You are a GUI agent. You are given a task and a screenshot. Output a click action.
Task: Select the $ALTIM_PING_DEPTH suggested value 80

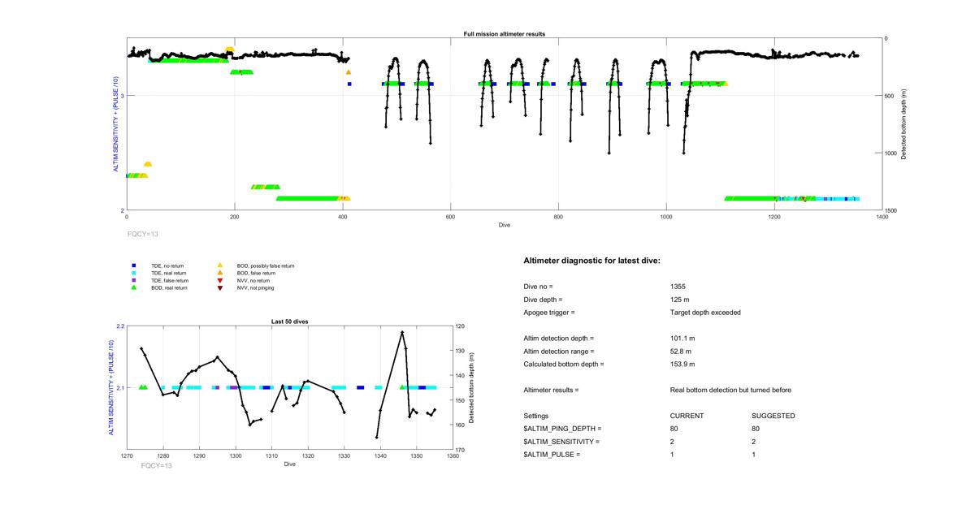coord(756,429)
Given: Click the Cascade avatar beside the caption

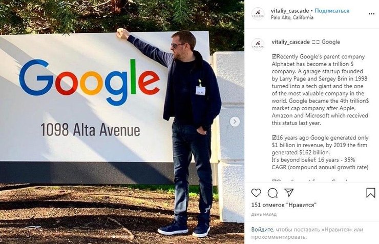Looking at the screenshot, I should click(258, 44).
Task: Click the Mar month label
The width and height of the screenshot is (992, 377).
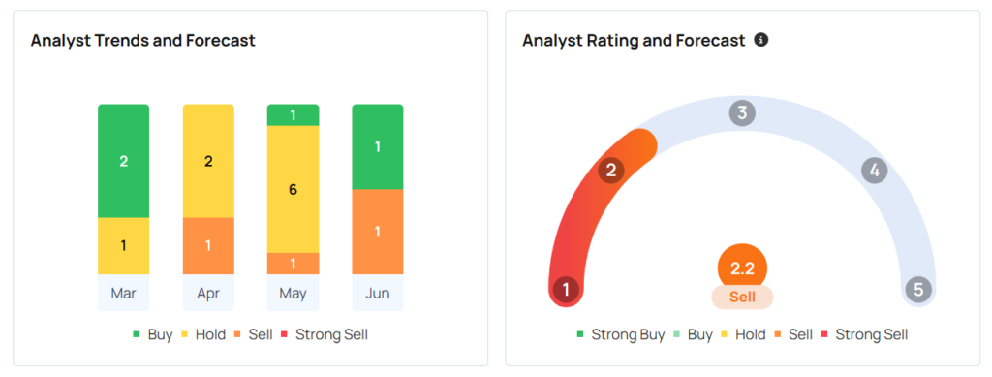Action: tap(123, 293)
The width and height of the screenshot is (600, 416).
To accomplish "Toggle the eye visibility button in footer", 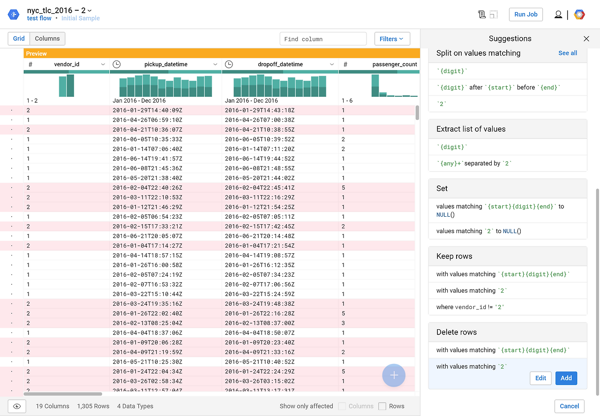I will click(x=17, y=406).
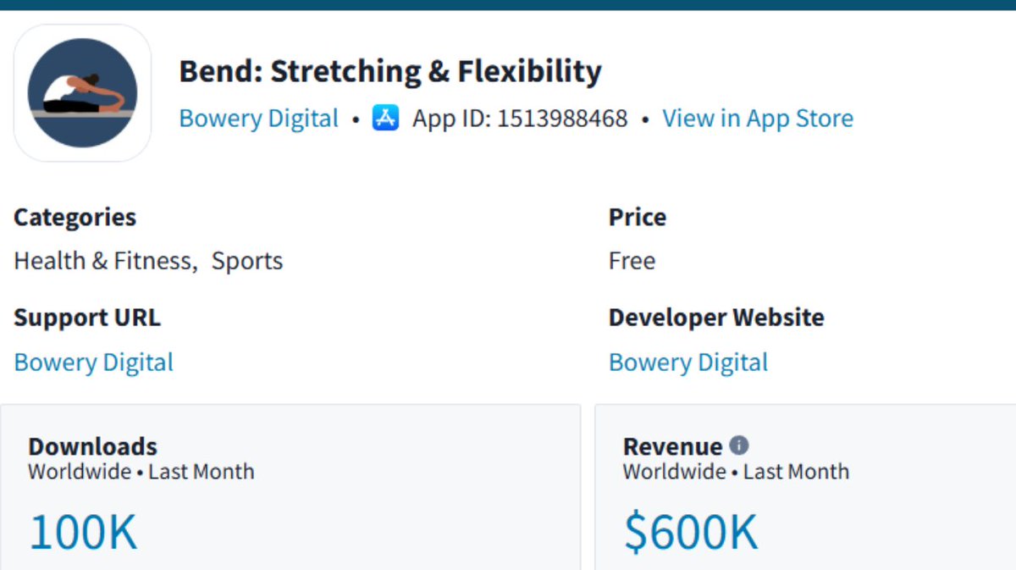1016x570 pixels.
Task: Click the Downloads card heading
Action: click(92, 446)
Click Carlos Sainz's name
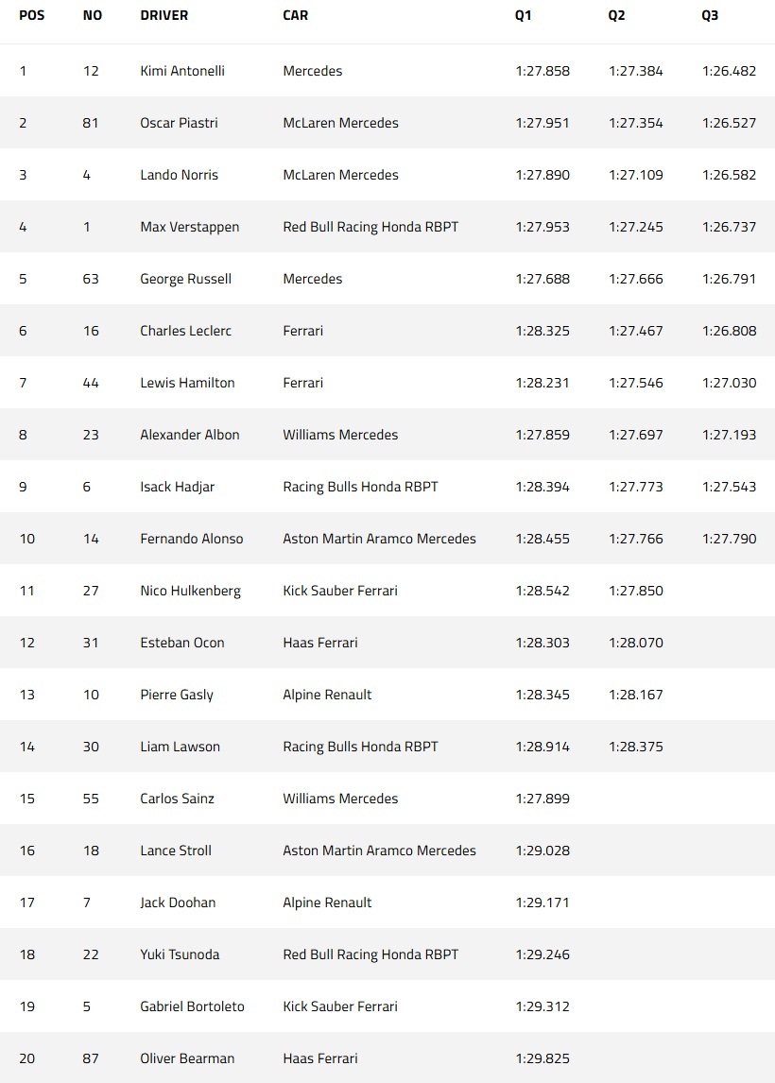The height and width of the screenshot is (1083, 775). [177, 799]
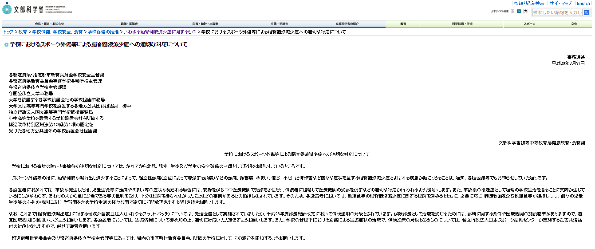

--

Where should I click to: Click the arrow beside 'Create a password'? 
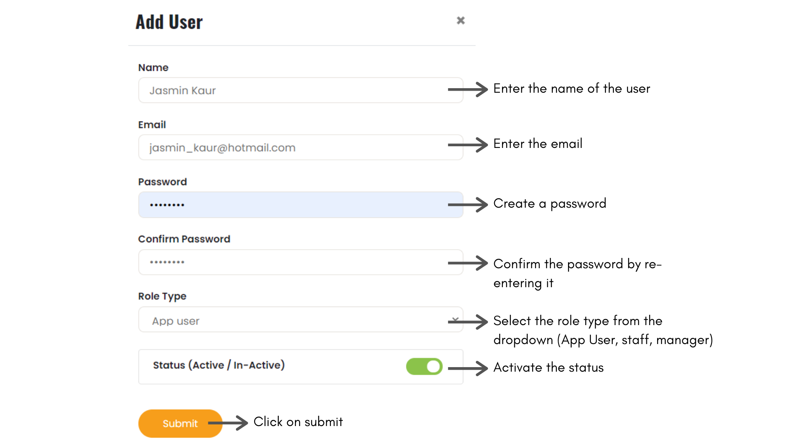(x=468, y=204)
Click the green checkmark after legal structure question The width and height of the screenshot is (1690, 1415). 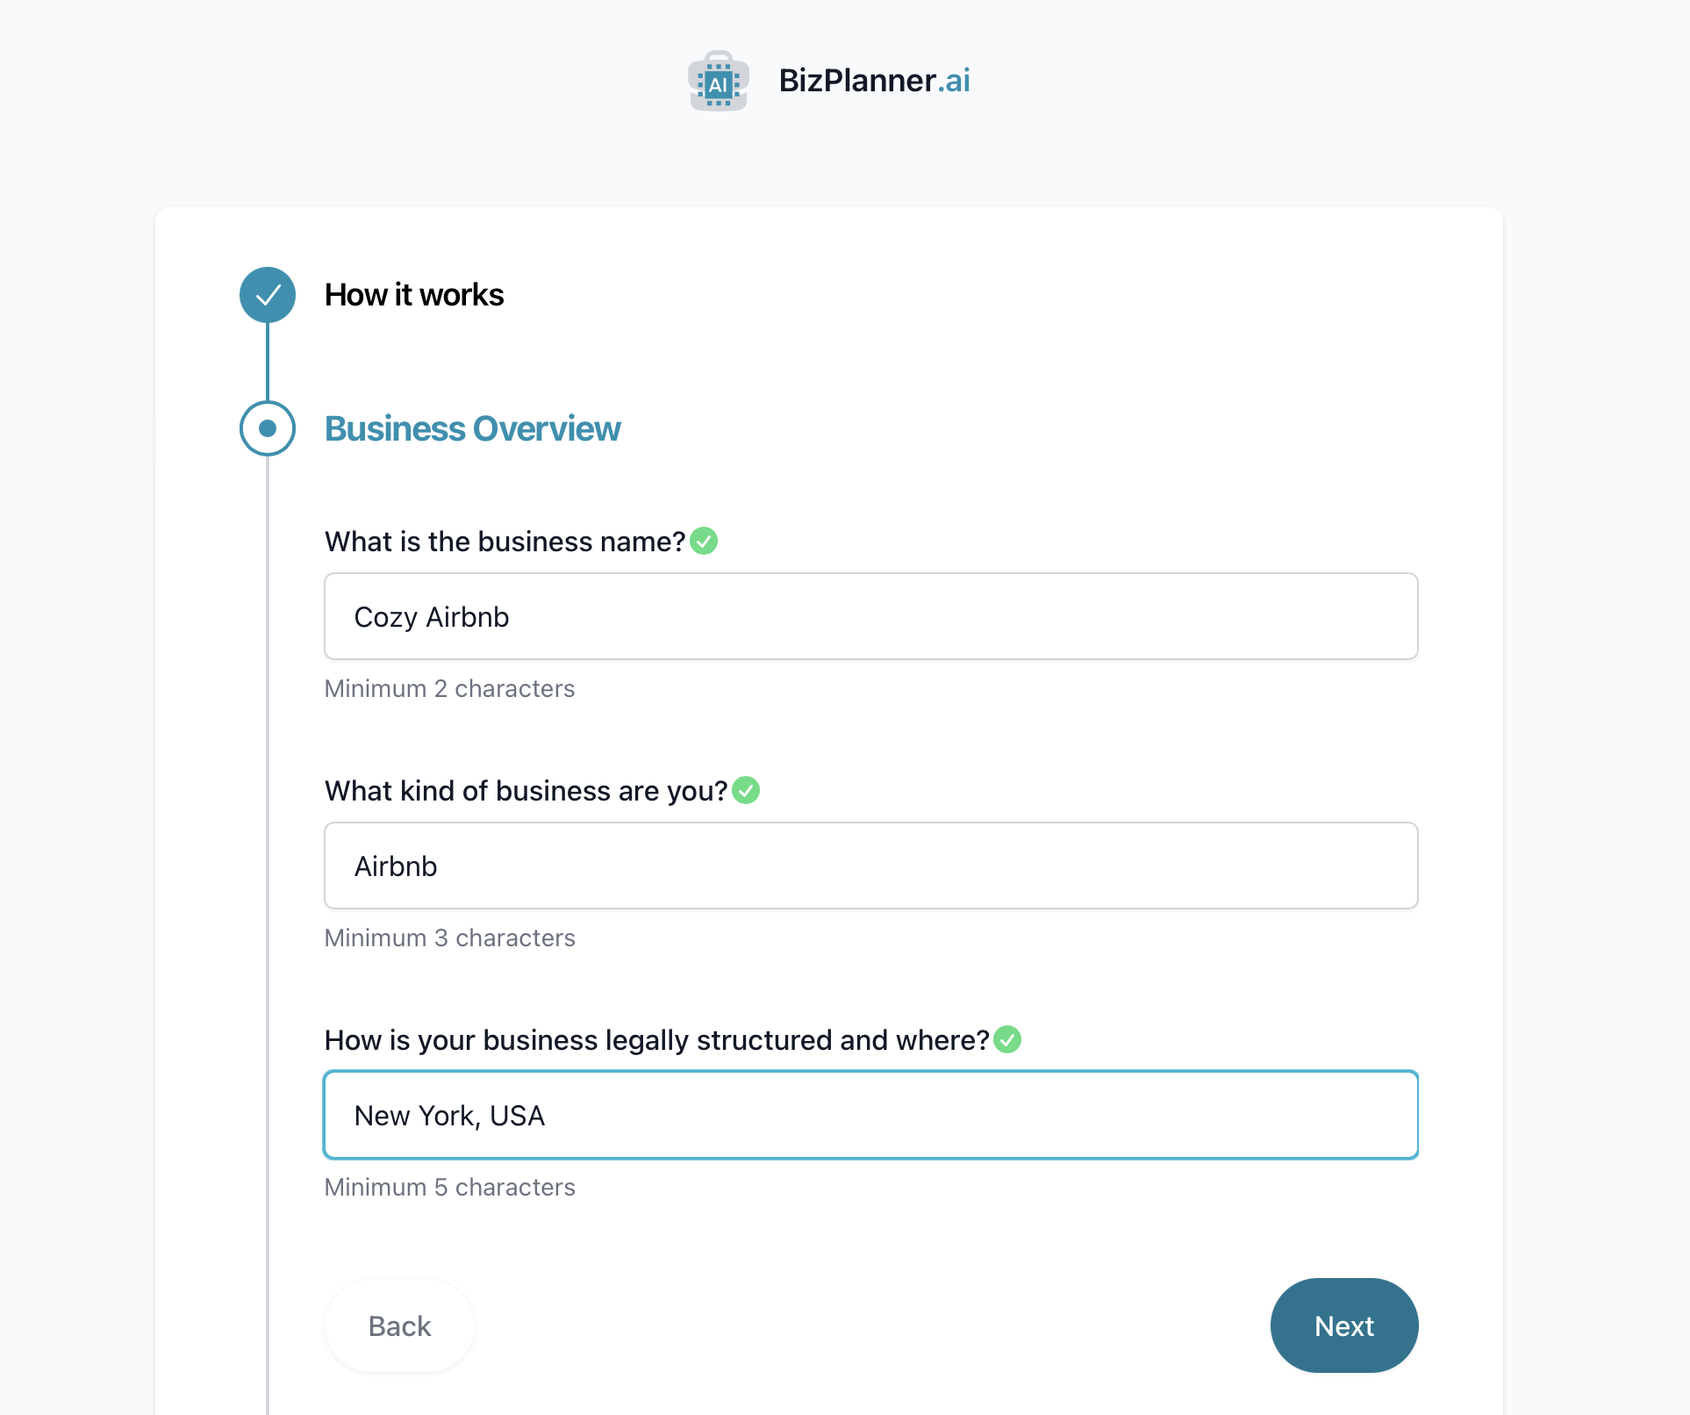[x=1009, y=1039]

--

TASK REQUIREMENTS: Please set down, exactly and with no pictures, the lines in the entries above starting at the one holding "Given: Click the" and ending at the one holding "The width and height of the screenshot is (600, 416).", ends included.

SOLUTION:
Given: Click the Cascade avatar beside the caption

Looking at the screenshot, I should click(258, 44).
Task: Click the Mar month label
The width and height of the screenshot is (992, 377).
Action: tap(123, 293)
The width and height of the screenshot is (600, 416).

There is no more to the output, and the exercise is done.